* PROVIDED DATA
++++++
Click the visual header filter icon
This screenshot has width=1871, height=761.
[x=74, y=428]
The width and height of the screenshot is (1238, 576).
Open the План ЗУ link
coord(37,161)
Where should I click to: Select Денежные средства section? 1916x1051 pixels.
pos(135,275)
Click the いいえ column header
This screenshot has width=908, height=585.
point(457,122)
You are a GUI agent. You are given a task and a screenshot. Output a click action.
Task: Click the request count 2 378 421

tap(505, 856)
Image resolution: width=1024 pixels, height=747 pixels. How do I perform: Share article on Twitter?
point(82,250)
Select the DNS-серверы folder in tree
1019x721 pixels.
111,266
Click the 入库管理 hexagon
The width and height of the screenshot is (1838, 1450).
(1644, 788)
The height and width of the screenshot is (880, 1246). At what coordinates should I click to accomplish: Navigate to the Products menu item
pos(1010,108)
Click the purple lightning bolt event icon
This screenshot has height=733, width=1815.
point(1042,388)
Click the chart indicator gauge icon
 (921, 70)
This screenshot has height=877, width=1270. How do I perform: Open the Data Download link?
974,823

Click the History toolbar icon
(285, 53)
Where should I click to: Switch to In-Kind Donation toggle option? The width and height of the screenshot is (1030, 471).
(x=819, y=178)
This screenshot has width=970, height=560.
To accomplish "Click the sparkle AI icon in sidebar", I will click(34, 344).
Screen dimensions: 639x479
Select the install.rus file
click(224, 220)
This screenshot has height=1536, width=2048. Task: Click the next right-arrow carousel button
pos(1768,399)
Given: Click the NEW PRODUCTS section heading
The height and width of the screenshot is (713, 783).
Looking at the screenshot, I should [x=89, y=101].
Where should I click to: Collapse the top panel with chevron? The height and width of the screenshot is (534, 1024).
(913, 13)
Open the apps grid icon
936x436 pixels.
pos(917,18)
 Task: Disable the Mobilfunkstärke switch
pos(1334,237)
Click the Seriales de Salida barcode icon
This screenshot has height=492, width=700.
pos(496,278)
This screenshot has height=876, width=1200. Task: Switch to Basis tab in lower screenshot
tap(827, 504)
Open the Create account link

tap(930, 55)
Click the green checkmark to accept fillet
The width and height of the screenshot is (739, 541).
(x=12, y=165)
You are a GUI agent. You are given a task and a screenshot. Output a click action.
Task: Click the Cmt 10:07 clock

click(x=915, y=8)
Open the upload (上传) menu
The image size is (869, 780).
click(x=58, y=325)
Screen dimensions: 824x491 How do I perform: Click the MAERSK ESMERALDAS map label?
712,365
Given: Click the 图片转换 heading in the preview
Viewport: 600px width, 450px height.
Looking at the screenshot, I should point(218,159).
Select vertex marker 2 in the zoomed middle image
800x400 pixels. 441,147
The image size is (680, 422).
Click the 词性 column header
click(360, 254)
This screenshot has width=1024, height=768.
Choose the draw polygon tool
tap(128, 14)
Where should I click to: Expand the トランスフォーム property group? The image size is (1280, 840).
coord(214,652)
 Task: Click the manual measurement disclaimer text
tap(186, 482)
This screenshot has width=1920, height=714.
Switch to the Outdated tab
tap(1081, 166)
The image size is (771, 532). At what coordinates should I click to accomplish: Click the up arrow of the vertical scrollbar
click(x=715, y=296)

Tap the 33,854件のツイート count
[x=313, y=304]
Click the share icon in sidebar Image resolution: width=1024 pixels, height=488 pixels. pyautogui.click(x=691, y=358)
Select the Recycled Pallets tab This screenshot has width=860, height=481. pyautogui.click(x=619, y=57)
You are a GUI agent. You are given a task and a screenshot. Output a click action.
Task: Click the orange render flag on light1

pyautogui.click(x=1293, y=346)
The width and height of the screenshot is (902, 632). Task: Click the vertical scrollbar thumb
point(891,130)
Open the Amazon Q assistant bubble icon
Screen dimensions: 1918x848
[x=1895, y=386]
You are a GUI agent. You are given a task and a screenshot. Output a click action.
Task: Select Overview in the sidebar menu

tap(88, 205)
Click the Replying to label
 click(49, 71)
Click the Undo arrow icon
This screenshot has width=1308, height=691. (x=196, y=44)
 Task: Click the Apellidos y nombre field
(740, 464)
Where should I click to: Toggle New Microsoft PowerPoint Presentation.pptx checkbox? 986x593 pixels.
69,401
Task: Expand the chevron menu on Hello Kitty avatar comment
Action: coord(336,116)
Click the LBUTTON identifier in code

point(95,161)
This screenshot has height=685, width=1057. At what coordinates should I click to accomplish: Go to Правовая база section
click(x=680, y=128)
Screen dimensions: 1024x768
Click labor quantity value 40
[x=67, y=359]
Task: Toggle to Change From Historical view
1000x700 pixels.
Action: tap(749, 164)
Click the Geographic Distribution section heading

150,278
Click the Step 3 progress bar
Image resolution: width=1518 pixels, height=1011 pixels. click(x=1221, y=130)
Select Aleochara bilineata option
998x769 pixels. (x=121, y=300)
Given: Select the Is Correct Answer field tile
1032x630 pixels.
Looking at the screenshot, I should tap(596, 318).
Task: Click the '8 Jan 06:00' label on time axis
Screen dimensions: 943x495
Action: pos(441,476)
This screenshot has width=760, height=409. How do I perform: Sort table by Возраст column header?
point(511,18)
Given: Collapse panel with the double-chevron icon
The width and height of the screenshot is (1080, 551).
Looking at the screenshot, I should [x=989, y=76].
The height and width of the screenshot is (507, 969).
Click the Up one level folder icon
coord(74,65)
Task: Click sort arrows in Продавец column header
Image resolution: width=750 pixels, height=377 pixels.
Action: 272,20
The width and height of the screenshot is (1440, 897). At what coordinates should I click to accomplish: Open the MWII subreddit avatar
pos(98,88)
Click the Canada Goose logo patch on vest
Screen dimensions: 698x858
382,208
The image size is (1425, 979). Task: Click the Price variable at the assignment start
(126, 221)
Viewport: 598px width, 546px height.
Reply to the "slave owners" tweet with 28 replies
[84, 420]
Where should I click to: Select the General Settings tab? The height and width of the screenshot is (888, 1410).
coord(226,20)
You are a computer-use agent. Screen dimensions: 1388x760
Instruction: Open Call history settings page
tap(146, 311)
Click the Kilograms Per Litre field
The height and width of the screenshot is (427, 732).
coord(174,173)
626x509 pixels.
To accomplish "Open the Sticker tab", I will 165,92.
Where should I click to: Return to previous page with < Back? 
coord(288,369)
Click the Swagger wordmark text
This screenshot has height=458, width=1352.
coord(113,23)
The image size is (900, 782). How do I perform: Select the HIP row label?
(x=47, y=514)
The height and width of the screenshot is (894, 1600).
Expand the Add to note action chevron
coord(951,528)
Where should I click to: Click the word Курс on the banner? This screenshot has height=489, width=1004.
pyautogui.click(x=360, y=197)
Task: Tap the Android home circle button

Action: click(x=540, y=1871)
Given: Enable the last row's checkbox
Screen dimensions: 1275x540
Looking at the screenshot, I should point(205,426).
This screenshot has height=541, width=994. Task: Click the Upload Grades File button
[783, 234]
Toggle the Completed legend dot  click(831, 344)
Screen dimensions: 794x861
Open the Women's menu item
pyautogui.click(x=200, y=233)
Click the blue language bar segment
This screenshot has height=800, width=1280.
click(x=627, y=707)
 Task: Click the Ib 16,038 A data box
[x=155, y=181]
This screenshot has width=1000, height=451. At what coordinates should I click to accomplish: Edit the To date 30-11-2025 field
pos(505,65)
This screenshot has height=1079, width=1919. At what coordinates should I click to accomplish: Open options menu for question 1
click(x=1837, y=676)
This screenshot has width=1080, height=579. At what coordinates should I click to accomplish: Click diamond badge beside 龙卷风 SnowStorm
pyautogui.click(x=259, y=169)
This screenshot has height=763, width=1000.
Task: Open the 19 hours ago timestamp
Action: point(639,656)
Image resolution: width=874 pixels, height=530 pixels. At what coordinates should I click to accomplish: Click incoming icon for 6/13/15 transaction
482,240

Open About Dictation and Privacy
++++++
* YOUR ASSIGNMENT
Repeat each record verbatim.

* RESPONSE
Click the visual header filter icon
This screenshot has width=1871, height=761.
[x=74, y=428]
The width and height of the screenshot is (1238, 576).
Open the План ЗУ link
coord(37,161)
Where should I click to: Select Денежные средства section? 1916x1051 pixels.
pos(135,275)
Click the いいえ column header
This screenshot has width=908, height=585.
point(457,122)
You are a GUI agent. You are given a task and a screenshot. Output a click action.
Task: Click the request count 2 378 421

tap(505, 856)
Image resolution: width=1024 pixels, height=747 pixels. How do I perform: Share article on Twitter?
point(82,250)
Select the DNS-серверы folder in tree
1019x721 pixels.
111,266
Click the 入库管理 hexagon
The width and height of the screenshot is (1838, 1450).
(1644, 788)
The height and width of the screenshot is (880, 1246). At what coordinates should I click to accomplish: Navigate to the Products menu item
pos(1010,108)
Click the purple lightning bolt event icon
This screenshot has height=733, width=1815.
point(1042,388)
Click the chart indicator gauge icon
 (921, 70)
This screenshot has height=877, width=1270. How do I perform: Open the Data Download link?
974,823

Click the History toolbar icon
(285, 53)
Where should I click to: Switch to In-Kind Donation toggle option? The width and height of the screenshot is (1030, 471).
(x=819, y=178)
This screenshot has width=970, height=560.
To accomplish "Click the sparkle AI icon in sidebar", I will click(34, 344).
Screen dimensions: 639x479
Select the install.rus file
click(224, 220)
This screenshot has height=1536, width=2048. Task: Click the next right-arrow carousel button
pos(1768,399)
Given: Click the NEW PRODUCTS section heading
The height and width of the screenshot is (713, 783).
Looking at the screenshot, I should [x=89, y=101].
Where should I click to: Collapse the top panel with chevron? The height and width of the screenshot is (534, 1024).
(913, 13)
Open the apps grid icon
936x436 pixels.
pos(917,18)
 Task: Disable the Mobilfunkstärke switch
pos(1334,237)
Click the Seriales de Salida barcode icon
This screenshot has height=492, width=700.
pos(496,278)
This screenshot has height=876, width=1200. Task: Switch to Basis tab in lower screenshot
tap(827, 504)
Open the Create account link

tap(930, 55)
Click the green checkmark to accept fillet
The width and height of the screenshot is (739, 541).
(x=12, y=165)
You are a GUI agent. You are given a task and a screenshot. Output a click action.
Task: Click the Cmt 10:07 clock

click(x=915, y=8)
Open the upload (上传) menu
The image size is (869, 780).
click(x=58, y=325)
Screen dimensions: 824x491 How do I perform: Click the MAERSK ESMERALDAS map label?
712,365
Given: Click the 图片转换 heading in the preview
Viewport: 600px width, 450px height.
Looking at the screenshot, I should point(218,159).
Select vertex marker 2 in the zoomed middle image
800x400 pixels. 441,147
The image size is (680, 422).
Click the 词性 column header
click(360, 254)
This screenshot has width=1024, height=768.
Choose the draw polygon tool
tap(128, 14)
Where should I click to: Expand the トランスフォーム property group? The image size is (1280, 840).
coord(214,652)
 Task: Click the manual measurement disclaimer text
tap(186, 482)
This screenshot has width=1920, height=714.
Switch to the Outdated tab
tap(1081, 166)
The image size is (771, 532). At what coordinates should I click to accomplish: Click the up arrow of the vertical scrollbar
click(x=715, y=296)

Tap the 33,854件のツイート count
[x=313, y=304]
Click the share icon in sidebar Image resolution: width=1024 pixels, height=488 pixels. pyautogui.click(x=691, y=358)
Select the Recycled Pallets tab This screenshot has width=860, height=481. pyautogui.click(x=619, y=57)
You are a GUI agent. You are given a task and a screenshot. Output a click action.
Task: Click the orange render flag on light1

pyautogui.click(x=1293, y=346)
The width and height of the screenshot is (902, 632). Task: Click the vertical scrollbar thumb
point(891,130)
Open the Amazon Q assistant bubble icon
Screen dimensions: 1918x848
[x=1895, y=386]
You are a GUI agent. You are given a task and a screenshot. Output a click action.
Task: Select Overview in the sidebar menu

tap(88, 205)
Click the Replying to label
 click(49, 71)
Click the Undo arrow icon
This screenshot has width=1308, height=691. (x=196, y=44)
 Task: Click the Apellidos y nombre field
(740, 464)
Where should I click to: Toggle New Microsoft PowerPoint Presentation.pptx checkbox? 986x593 pixels.
69,401
Task: Expand the chevron menu on Hello Kitty avatar comment
Action: coord(336,116)
Click the LBUTTON identifier in code

point(95,161)
This screenshot has height=685, width=1057. At what coordinates should I click to accomplish: Go to Правовая база section
click(x=680, y=128)
Screen dimensions: 1024x768
Click labor quantity value 40
[x=67, y=359]
Task: Toggle to Change From Historical view
1000x700 pixels.
Action: tap(749, 164)
Click the Geographic Distribution section heading

150,278
Click the Step 3 progress bar
Image resolution: width=1518 pixels, height=1011 pixels. click(x=1221, y=130)
Select Aleochara bilineata option
998x769 pixels. (x=121, y=300)
Given: Select the Is Correct Answer field tile
1032x630 pixels.
Looking at the screenshot, I should tap(596, 318).
Task: Click the '8 Jan 06:00' label on time axis
Screen dimensions: 943x495
Action: pos(441,476)
This screenshot has width=760, height=409. How do I perform: Sort table by Возраст column header?
point(511,18)
Given: Collapse panel with the double-chevron icon
The width and height of the screenshot is (1080, 551).
Looking at the screenshot, I should [x=989, y=76].
The height and width of the screenshot is (507, 969).
Click the Up one level folder icon
coord(74,65)
Task: Click sort arrows in Продавец column header
Image resolution: width=750 pixels, height=377 pixels.
Action: 272,20
The width and height of the screenshot is (1440, 897). At what coordinates should I click to accomplish: Open the MWII subreddit avatar
pos(98,88)
Click the Canada Goose logo patch on vest
Screen dimensions: 698x858
382,208
The image size is (1425, 979). Task: Click the Price variable at the assignment start
(126, 221)
Viewport: 598px width, 546px height.
Reply to the "slave owners" tweet with 28 replies
[84, 420]
Where should I click to: Select the General Settings tab? The height and width of the screenshot is (888, 1410).
coord(226,20)
You are a computer-use agent. Screen dimensions: 1388x760
Instruction: Open Call history settings page
tap(146, 311)
Click the Kilograms Per Litre field
The height and width of the screenshot is (427, 732).
coord(174,173)
626x509 pixels.
To accomplish "Open the Sticker tab", I will 165,92.
Where should I click to: Return to previous page with < Back? 
coord(288,369)
Click the Swagger wordmark text
This screenshot has height=458, width=1352.
coord(113,23)
The image size is (900, 782). How do I perform: Select the HIP row label?
(x=47, y=514)
The height and width of the screenshot is (894, 1600).
Expand the Add to note action chevron
coord(951,528)
Where should I click to: Click the word Курс on the banner? This screenshot has height=489, width=1004.
pyautogui.click(x=360, y=197)
Task: Tap the Android home circle button

Action: click(x=540, y=1871)
Given: Enable the last row's checkbox
Screen dimensions: 1275x540
Looking at the screenshot, I should point(205,426).
This screenshot has height=541, width=994. Task: Click the Upload Grades File button
[783, 234]
Toggle the Completed legend dot  click(831, 344)
Screen dimensions: 794x861
Open the Women's menu item
pyautogui.click(x=200, y=233)
Click the blue language bar segment
This screenshot has height=800, width=1280.
click(x=627, y=707)
 Task: Click the Ib 16,038 A data box
[x=155, y=181]
This screenshot has width=1000, height=451. At what coordinates should I click to accomplish: Edit the To date 30-11-2025 field
pos(505,65)
This screenshot has height=1079, width=1919. At what coordinates should I click to accomplish: Open options menu for question 1
click(x=1837, y=676)
This screenshot has width=1080, height=579. At what coordinates should I click to accomplish: Click diamond badge beside 龙卷风 SnowStorm
pyautogui.click(x=259, y=169)
This screenshot has height=763, width=1000.
Task: Open the 19 hours ago timestamp
Action: point(639,656)
Image resolution: width=874 pixels, height=530 pixels. At what coordinates should I click to accomplish: Click incoming icon for 6/13/15 transaction
482,240

Open About Dictation and Privacy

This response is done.